**Work order**
Rewrite the lines from the line with "Image resolution: width=1190" to the line with "center [862, 293].", changing "pixels" to "px" and leaving everything else as it is.

**Supplied records**
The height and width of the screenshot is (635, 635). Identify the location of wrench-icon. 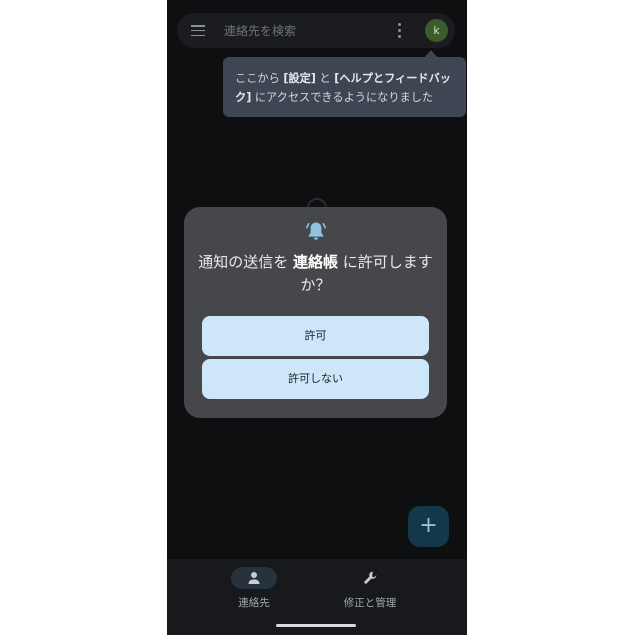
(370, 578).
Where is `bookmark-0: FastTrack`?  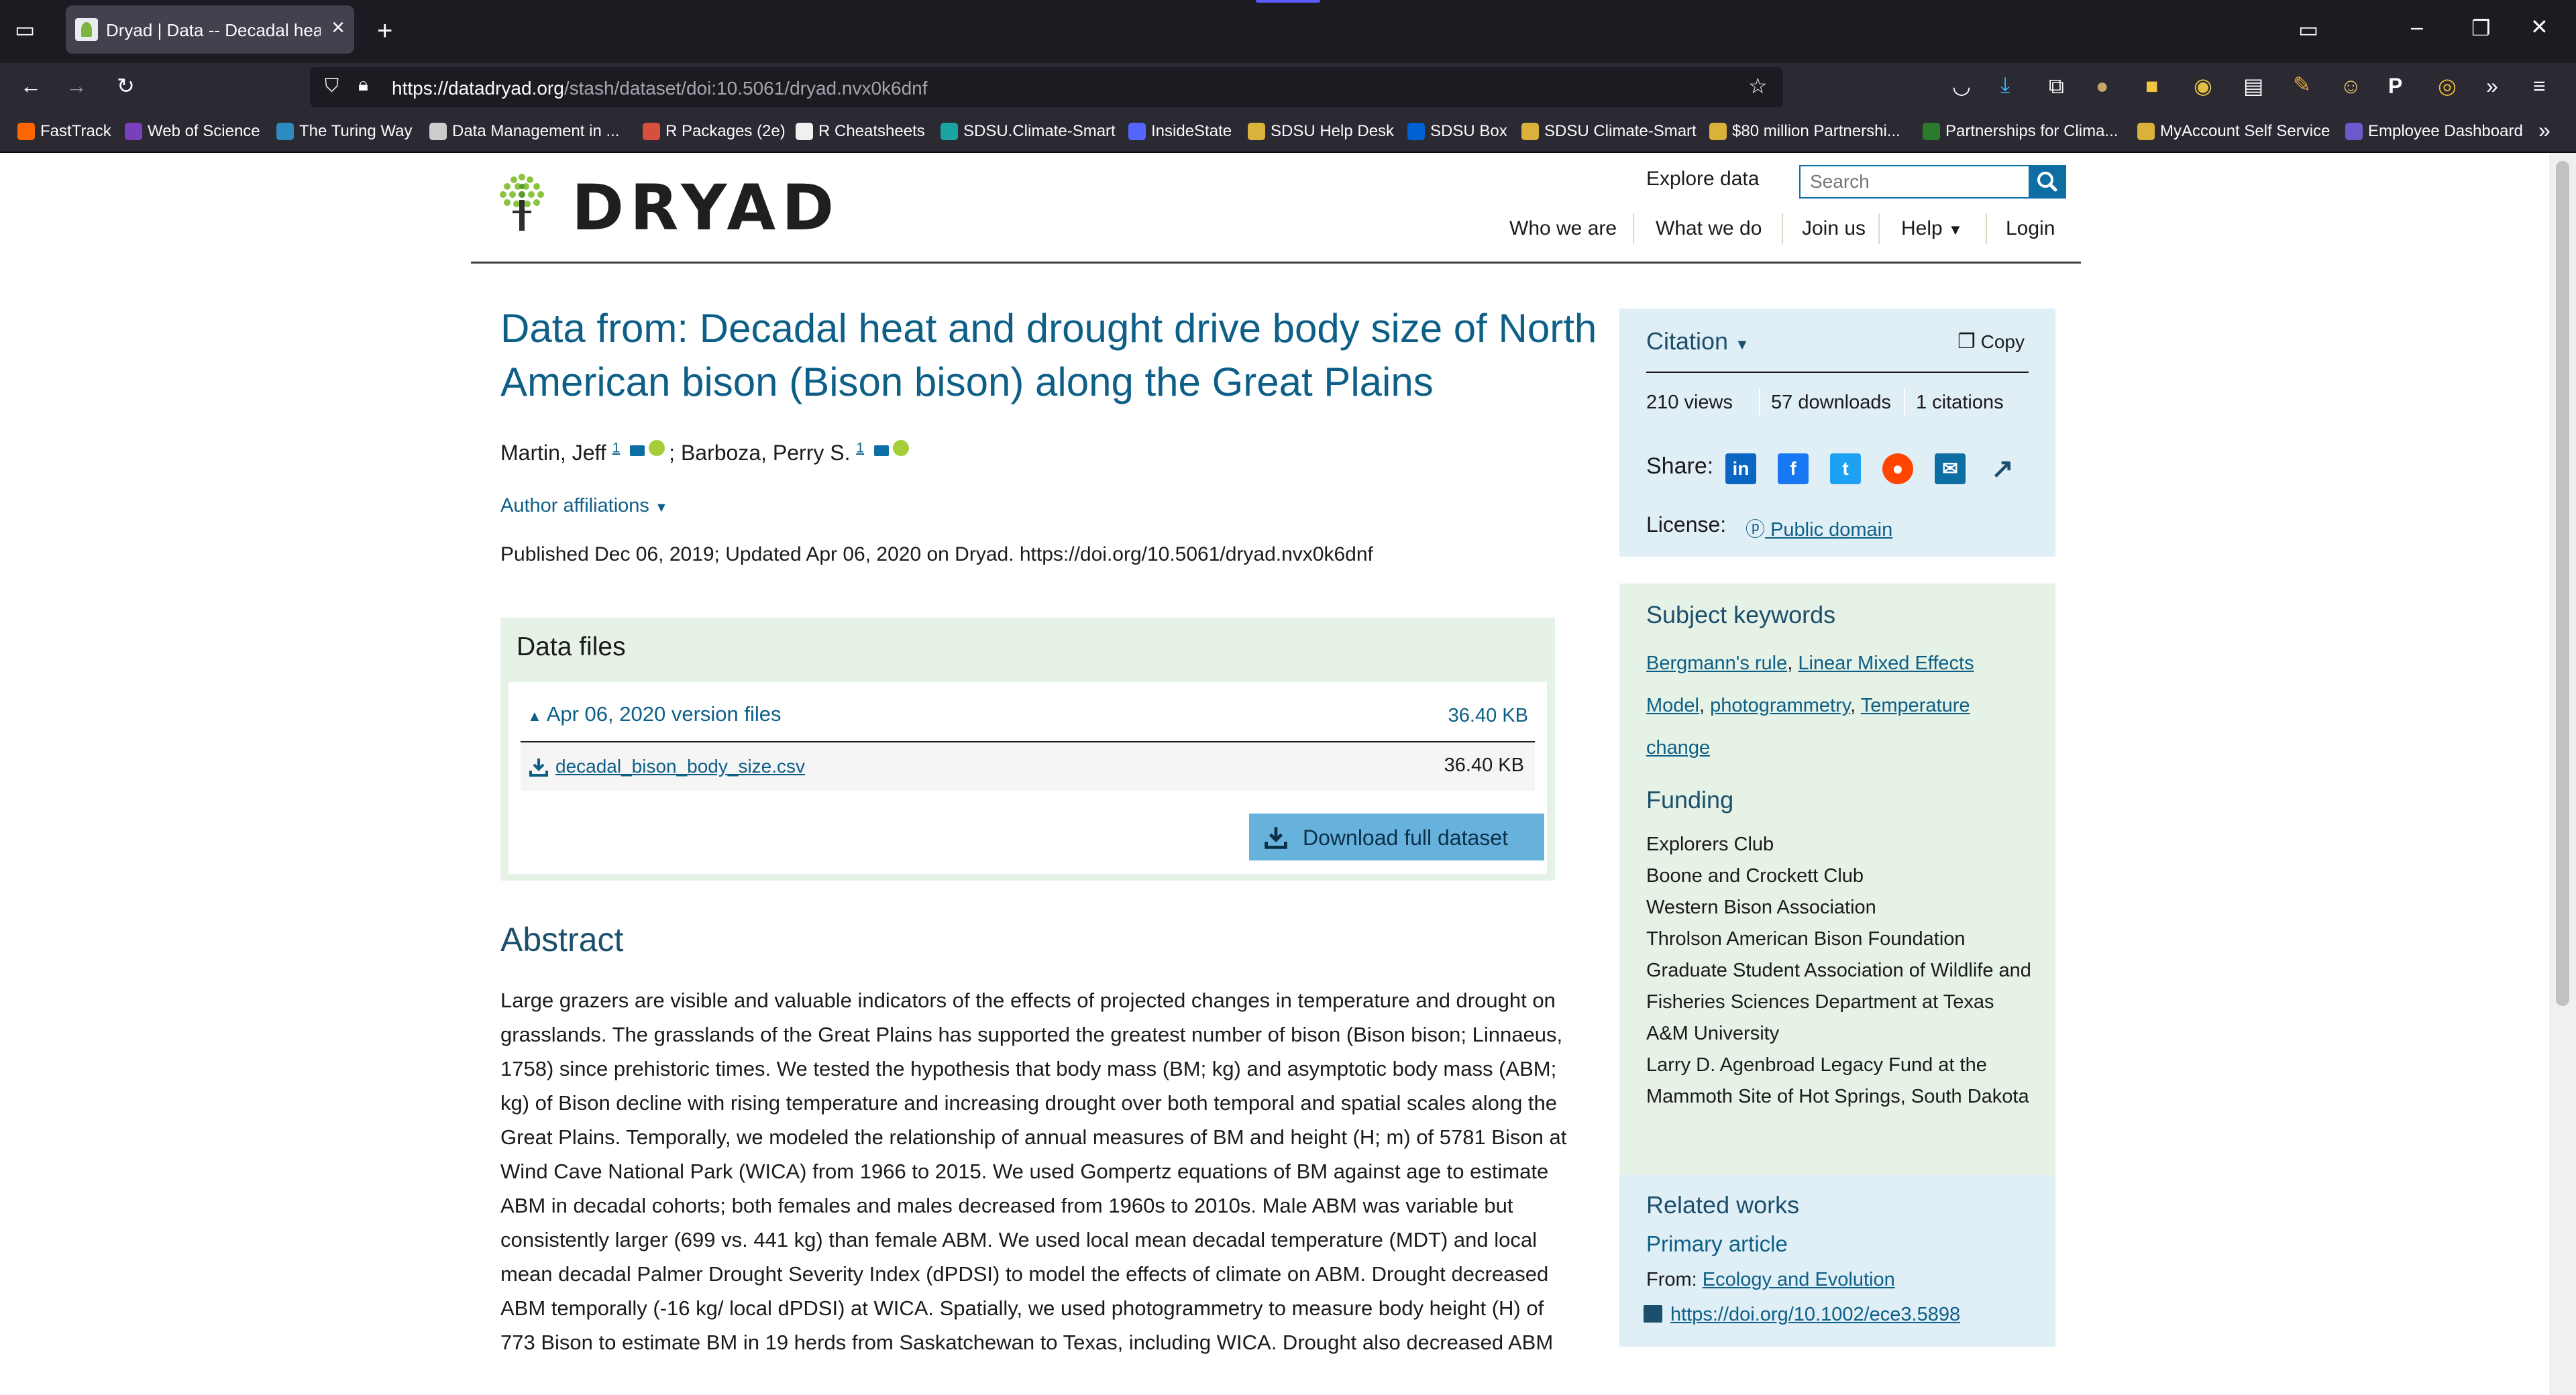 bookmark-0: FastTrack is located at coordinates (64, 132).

--

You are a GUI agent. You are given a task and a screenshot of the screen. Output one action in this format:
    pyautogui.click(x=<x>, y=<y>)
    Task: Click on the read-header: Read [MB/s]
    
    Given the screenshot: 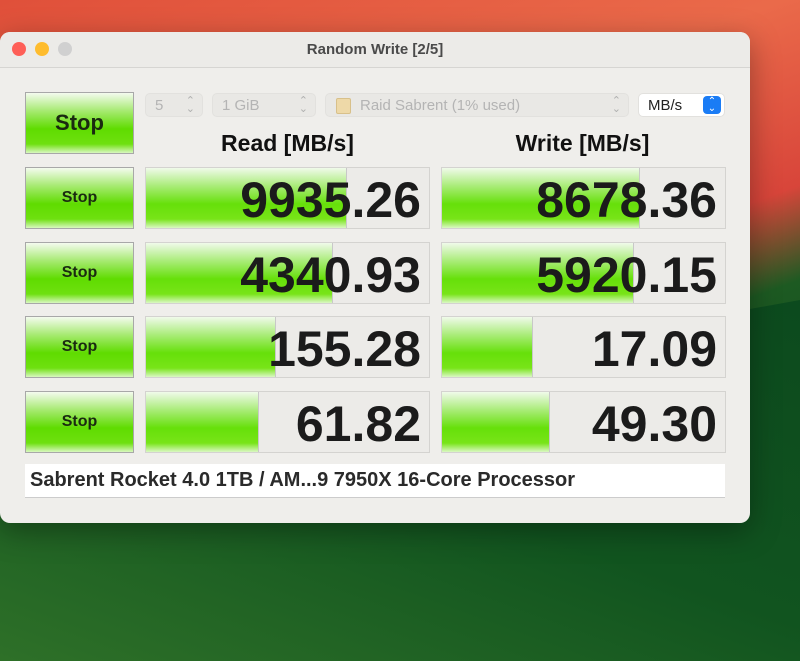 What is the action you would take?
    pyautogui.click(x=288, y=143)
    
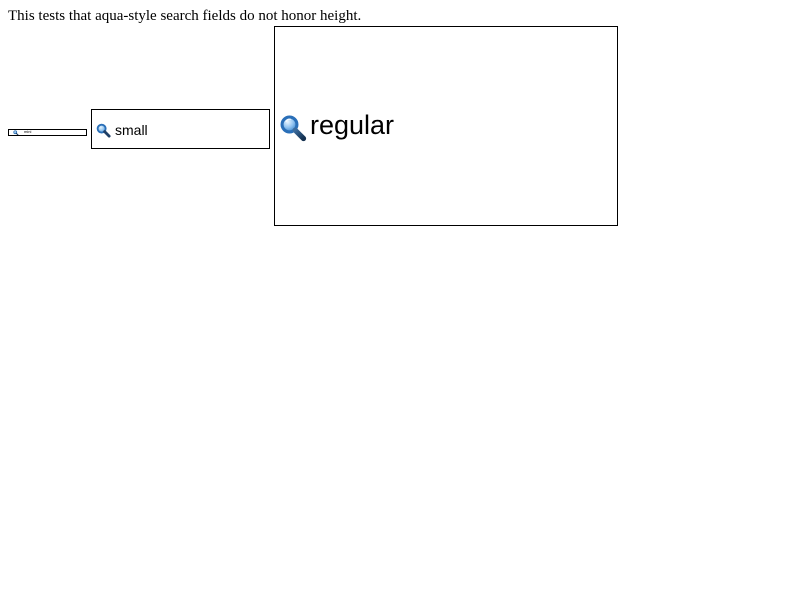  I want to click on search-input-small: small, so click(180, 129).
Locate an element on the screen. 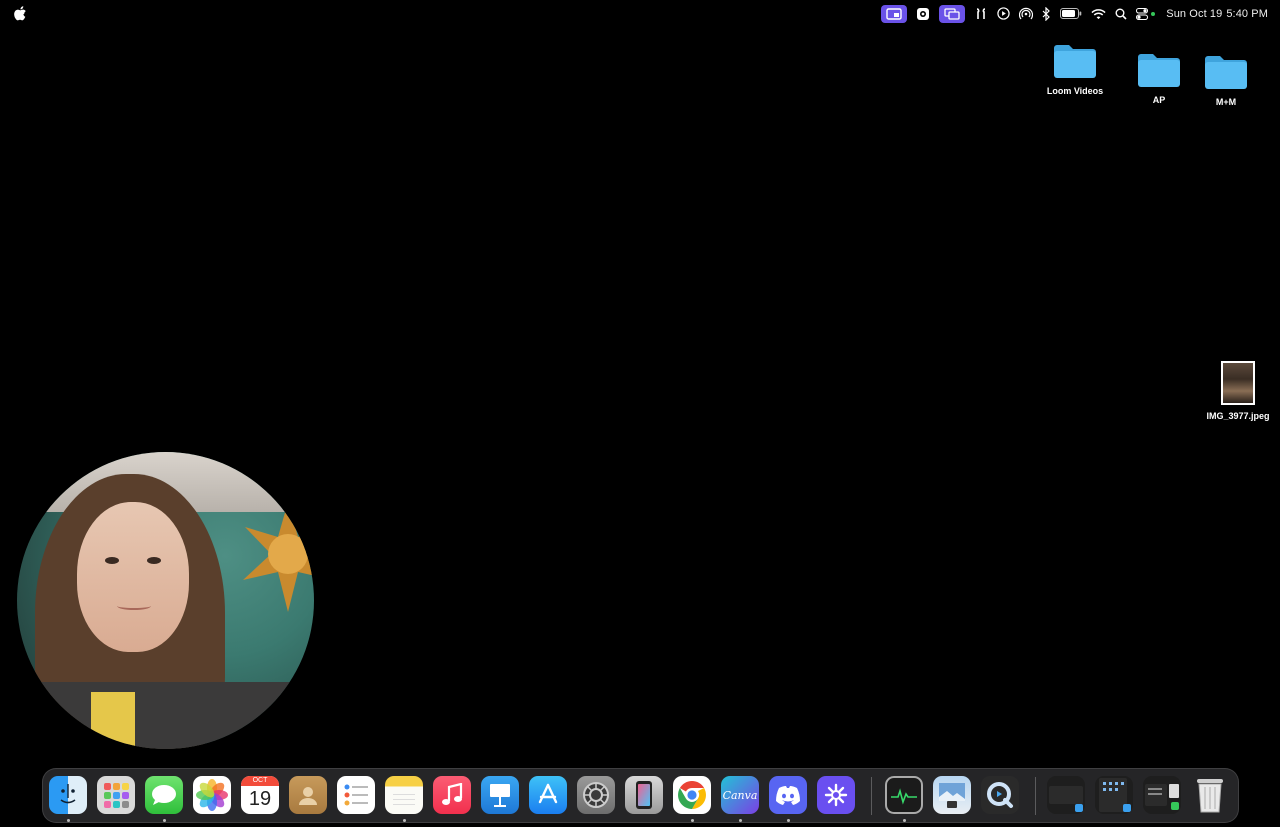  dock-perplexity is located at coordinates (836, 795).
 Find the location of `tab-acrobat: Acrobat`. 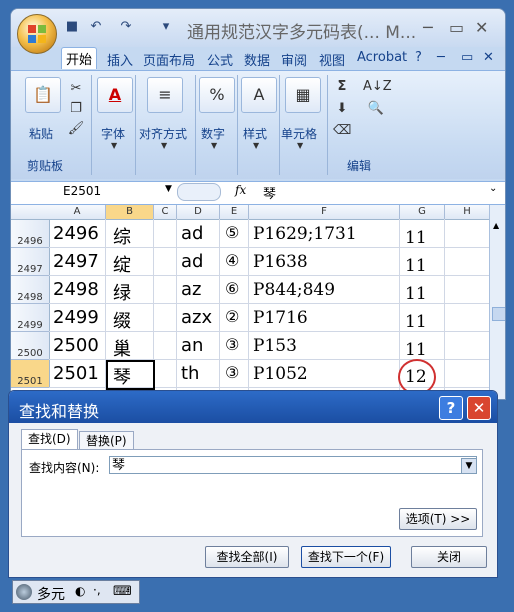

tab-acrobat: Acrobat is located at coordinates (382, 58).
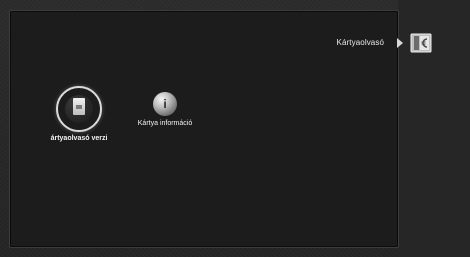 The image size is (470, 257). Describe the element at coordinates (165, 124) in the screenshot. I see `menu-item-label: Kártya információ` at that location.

==

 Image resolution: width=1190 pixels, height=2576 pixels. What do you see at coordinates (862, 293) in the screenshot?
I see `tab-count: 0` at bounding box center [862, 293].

**Task answer**
 Image resolution: width=1190 px, height=2576 px. What do you see at coordinates (862, 293) in the screenshot?
I see `tab-count: 0` at bounding box center [862, 293].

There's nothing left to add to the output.